E os dois se olharam, sem sorrisos.

Ele estava quieto, parado, com as duas mãos entrelaçadas e apoiadas sobre a barraca.
De onde estava via a chuva por trás da mulher.

– Maçãs? Quantas?
– Três. Mas quero levar mais.
Nela não havia hesitação, nem preocupação com a quantidade de palavras. O que importava: esta agora é a sua medida. Já que era por demais difícil saber o que seria importante para aquele homem a sua frente, decidiu dizer o que considerava imprescindível para ser o que se é. E que algum dia ele consiga ver a sua alma e possa então pintar seus olhos? Tanto melhor.
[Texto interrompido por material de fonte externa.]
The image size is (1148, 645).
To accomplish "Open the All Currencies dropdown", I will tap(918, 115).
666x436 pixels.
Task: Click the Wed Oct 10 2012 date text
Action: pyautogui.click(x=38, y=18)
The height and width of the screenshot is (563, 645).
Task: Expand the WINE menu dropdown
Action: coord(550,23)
– Meia dúzia de bananas, quatro laranjas-lima, uma caixa de morangos, uma dúzia de limões. Como você veio parar aqui?
– Ih, moça, esta história é longa. E hoje quem pode com histórias longas?
– Também não é assim, se for interessante a gente ouve.
– Mas quando começa de um jeito, passa para outro diferente que demora a acabar e parece que se errou o compasso, depois acaba de modo leve, como ninguém esperava?
– Tá dizendo que a gente sempre espera o pior?
– Também não é assim?
– É de que jeito?
– E eu sei?
– Sei nada, moça.
– Luana, pode me chamar assim.
– Luana – Repetiu, curtindo bem a sonoridade luna, una.

Não resistindo ao que poderia descobrir naquele inesperado, já que esperar era rotina, disse resoluta, como quando um pequeno gesto é suficiente para irromper uma avalanche:
– Aceito um café, não ontem, nem amanhã, hoje. Então você conta sua história longa?
– Mas a que horas esse café?
– A que for melhor pra você.
– Não sei se minha história é interessante ao ponto de te fazer ficar mesmo ela sendo longa. Que te interessa a verdade de um homem em fuga?
– Sim, talvez agora me interesse, por que duvidas? Acho mesmo é que você tem medo de contá-la? Há um segredo.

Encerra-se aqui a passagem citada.